Carla turned to Patrizia; the theory was hers to define and defend. Patrizia said, “That’s right.”
“Then why not complete the pattern?” Onesto suggested. “If you have reason to believe that the light field can manifest as a particle, why should Nereo’s own particle be different? Shouldn’t the luxagen be associated with waves in a field of its own?”
Patrizia looked confused, so Carla stepped in.
“There would be an appealing symmetry to that,” she said. “To every wave, its particle; to every particle, its wave. But I think it would complicate the theory unnecessarily. Without any evidence for a ‘luxagen field’, it’s hard to see what could be gained by including it.”
Onesto inclined his head politely. “Thank you for listening. I’ll leave you in peace now.”
He was halfway to his desk when Patrizia said, “You want us to treat the luxagen as a standing wave?”
Onesto turned. “I wasn’t thinking of anything so specific,” he admitted. “It just seems odd to treat the two particles so differently.”
At this response Patrizia’s confidence wavered, but then she persisted with her line of thought. “Suppose the luxagen follows the same kind of rules as the photon,” she said. “It has its own waves—and just like light waves, their frequency is proportional to the particle’s energy.”
Carla said, “All right. But…”
“If the luxagen is trapped in an energy valley,” Patrizia said, “its wave must be trapped as well. A trapped wave, a standing wave, can only take on certain shapes—each one with a different number of peaks.”
Carla felt the scowl vanish from her face. Unlike Patrizia’s last suggestion, this wasn’t hunger-addled nonsense. Onesto’s proposal had sounded naïve—but now Carla could see where her infuriating, erratically brilliant student was taking it.
For each shape it could adopt, the luxagen’s standing wave would oscillate with a specific frequency. The same kind of principle governed the harmonics of a drum: the geometry of the resonant modes of the drumhead dictated the particular sounds it could make, each one with its characteristic pitch.
But Patrizia’s rule linked frequencies to energies—so a trapped luxagen would only be able to possess certain energies.
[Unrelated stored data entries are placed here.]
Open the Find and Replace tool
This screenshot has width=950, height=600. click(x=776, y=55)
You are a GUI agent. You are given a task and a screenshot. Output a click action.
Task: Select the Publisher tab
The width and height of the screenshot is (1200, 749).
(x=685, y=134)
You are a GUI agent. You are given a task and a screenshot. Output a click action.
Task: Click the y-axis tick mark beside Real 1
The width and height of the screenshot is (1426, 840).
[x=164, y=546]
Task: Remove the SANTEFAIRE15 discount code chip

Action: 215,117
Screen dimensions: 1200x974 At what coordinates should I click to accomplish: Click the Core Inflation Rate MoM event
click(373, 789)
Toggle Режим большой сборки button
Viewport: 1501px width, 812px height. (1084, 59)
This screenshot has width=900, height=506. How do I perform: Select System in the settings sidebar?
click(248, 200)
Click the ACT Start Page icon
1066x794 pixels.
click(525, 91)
The energy closest to the top of the valley would set the gap that needed to be jumped in order for tarnishing to occur, and there would be no doing it by halves: a luxagen couldn’t accumulate five photons’ worth of energy and then wait around for a sixth. Once you reached the highest energy level there were no more resting places; it was an all-or-nothing trip. You either made the total number of photons you needed, all at once, and escaped the valley… or you didn’t.
As they talked it over, Patrizia sketched the general idea. Onesto looked on, pleased that his suggestion had proved helpful but a little daunted by the strange outcome.
“I still don’t understand the details of the timing,” Carla confessed, “but if you don’t get to make the photons separately, one by one, there’s no reason to expect the time it takes to be proportional to the number of photons.”
“Can we quantify any of this?” Patrizia asked.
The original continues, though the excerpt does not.